La Unidad Funcional de Instrucción Descentralizada N°9, a cargo de la fiscal Daniela Bertoletti Tramuja, notificó a dos mujeres y dos hombres sobre la formación de una causa por presunta violación a los deberes de funcionario público. La Justicia busca determinar si los uniformados omitieron intervenir mientras el joven era atacado en plena vía pública.
El hecho ocurrió luego de un choque entre una motocicleta, en la que viajaba Kevin, y un Ford Ka en la intersección de Jacarandá y Julián Quintana. Tras el impacto, el conductor de la moto, de 17 años, fue trasladado para recibir atención médica, mientras que Kevin permaneció en el lugar del siniestro.
Según la reconstrucción del expediente, minutos después apareció Leandro Edgardo Marcelino, quien habría agredido violentamente al adolescente. Videos registrados por testigos muestran cómo el atacante golpea a Kevin en la cabeza y lo toma del cuello cuando la víctima ya se encontraba reducida y en estado de vulnerabilidad.

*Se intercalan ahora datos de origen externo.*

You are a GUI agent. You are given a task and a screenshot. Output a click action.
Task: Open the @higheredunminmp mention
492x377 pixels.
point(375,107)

Las imágenes se convirtieron en una prueba central para la causa, ya que los investigadores intentan establecer cuál fue el rol de los policías presentes y por qué no habrían actuado para detener la agresión.
Aunque los cuatro policías continúan integrando la fuerza bonaerense, dejaron de prestar funciones en la Estación de Policía Comunal de Chascomús. En paralelo, Asuntos Internos inició una auditoría para reconstruir lo ocurrido y evaluar posibles sanciones administrativas.
La familia de Kevin volvió a manifestar su indignación ante el avance de la causa. “Todavía no entiendo la falta de interés sobre la vida de mi hijo”, expresó su madre. Su abuela, en tanto, cuestionó con dureza el accionar policial: “Nadie hizo nada para evitar que le pegaran”.
Kevin Martínez fue trasladado de urgencia a un centro de salud, pero las graves lesiones sufridas en la cabeza resultaron irreversibles. Horas más tarde se confirmó su fallecimiento.
Mientras continúa la investigación sobre el presunto agresor, la Justicia intenta esclarecer si también existieron responsabilidades policiales en una escena que sigue generando conmoción y fuertes interrogantes en la comunidad de Chascomús.